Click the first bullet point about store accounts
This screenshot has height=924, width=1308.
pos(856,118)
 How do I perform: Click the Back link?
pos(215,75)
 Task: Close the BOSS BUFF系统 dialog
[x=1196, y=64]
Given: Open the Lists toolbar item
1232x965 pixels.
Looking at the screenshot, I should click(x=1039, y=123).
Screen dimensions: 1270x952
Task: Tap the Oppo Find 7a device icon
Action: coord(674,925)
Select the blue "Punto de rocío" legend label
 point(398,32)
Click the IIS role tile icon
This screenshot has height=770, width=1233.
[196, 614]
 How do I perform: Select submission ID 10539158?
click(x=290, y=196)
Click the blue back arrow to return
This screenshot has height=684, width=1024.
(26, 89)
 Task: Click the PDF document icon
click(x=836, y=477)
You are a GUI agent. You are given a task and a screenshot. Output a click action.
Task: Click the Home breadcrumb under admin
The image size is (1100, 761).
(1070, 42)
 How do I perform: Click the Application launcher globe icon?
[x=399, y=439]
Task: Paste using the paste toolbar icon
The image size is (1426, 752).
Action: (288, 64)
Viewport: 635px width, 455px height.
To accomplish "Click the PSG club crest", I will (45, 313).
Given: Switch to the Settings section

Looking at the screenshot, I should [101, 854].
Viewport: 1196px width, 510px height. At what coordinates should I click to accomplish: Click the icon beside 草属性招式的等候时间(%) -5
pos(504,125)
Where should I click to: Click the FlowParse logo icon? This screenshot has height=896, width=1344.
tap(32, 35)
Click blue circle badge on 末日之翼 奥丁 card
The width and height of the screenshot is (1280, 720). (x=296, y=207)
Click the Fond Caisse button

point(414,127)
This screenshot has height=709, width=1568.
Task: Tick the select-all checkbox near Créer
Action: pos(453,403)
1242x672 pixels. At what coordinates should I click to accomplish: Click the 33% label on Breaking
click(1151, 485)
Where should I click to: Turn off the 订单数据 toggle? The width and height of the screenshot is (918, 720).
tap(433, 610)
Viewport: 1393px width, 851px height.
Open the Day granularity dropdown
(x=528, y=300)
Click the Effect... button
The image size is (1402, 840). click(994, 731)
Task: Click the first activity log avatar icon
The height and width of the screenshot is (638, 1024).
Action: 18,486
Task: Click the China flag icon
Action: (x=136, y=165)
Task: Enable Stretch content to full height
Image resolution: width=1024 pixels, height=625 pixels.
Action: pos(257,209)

» **To be done**: Copy out every line of the records above without changing anything.

» **Answer below**:
Click the first bullet point about store accounts
This screenshot has height=924, width=1308.
pos(856,118)
 How do I perform: Click the Back link?
pos(215,75)
 Task: Close the BOSS BUFF系统 dialog
[x=1196, y=64]
Given: Open the Lists toolbar item
1232x965 pixels.
Looking at the screenshot, I should click(x=1039, y=123).
Screen dimensions: 1270x952
Task: Tap the Oppo Find 7a device icon
Action: coord(674,925)
Select the blue "Punto de rocío" legend label
 point(398,32)
Click the IIS role tile icon
This screenshot has height=770, width=1233.
[196, 614]
 How do I perform: Select submission ID 10539158?
click(x=290, y=196)
Click the blue back arrow to return
This screenshot has height=684, width=1024.
(26, 89)
 Task: Click the PDF document icon
click(x=836, y=477)
You are a GUI agent. You are given a task and a screenshot. Output a click action.
Task: Click the Home breadcrumb under admin
The image size is (1100, 761).
(1070, 42)
 How do I perform: Click the Application launcher globe icon?
[x=399, y=439]
Task: Paste using the paste toolbar icon
The image size is (1426, 752).
Action: (288, 64)
Viewport: 635px width, 455px height.
To accomplish "Click the PSG club crest", I will (45, 313).
Given: Switch to the Settings section

Looking at the screenshot, I should [101, 854].
Viewport: 1196px width, 510px height. At what coordinates should I click to accomplish: Click the icon beside 草属性招式的等候时间(%) -5
pos(504,125)
Where should I click to: Click the FlowParse logo icon? This screenshot has height=896, width=1344.
tap(32, 35)
Click blue circle badge on 末日之翼 奥丁 card
The width and height of the screenshot is (1280, 720). (x=296, y=207)
Click the Fond Caisse button

point(414,127)
This screenshot has height=709, width=1568.
Task: Tick the select-all checkbox near Créer
Action: pos(453,403)
1242x672 pixels. At what coordinates should I click to accomplish: Click the 33% label on Breaking
click(1151, 485)
Where should I click to: Turn off the 订单数据 toggle? The width and height of the screenshot is (918, 720).
tap(433, 610)
Viewport: 1393px width, 851px height.
Open the Day granularity dropdown
(x=528, y=300)
Click the Effect... button
The image size is (1402, 840). click(994, 731)
Task: Click the first activity log avatar icon
The height and width of the screenshot is (638, 1024).
Action: 18,486
Task: Click the China flag icon
Action: (x=136, y=165)
Task: Enable Stretch content to full height
Image resolution: width=1024 pixels, height=625 pixels.
Action: pos(257,209)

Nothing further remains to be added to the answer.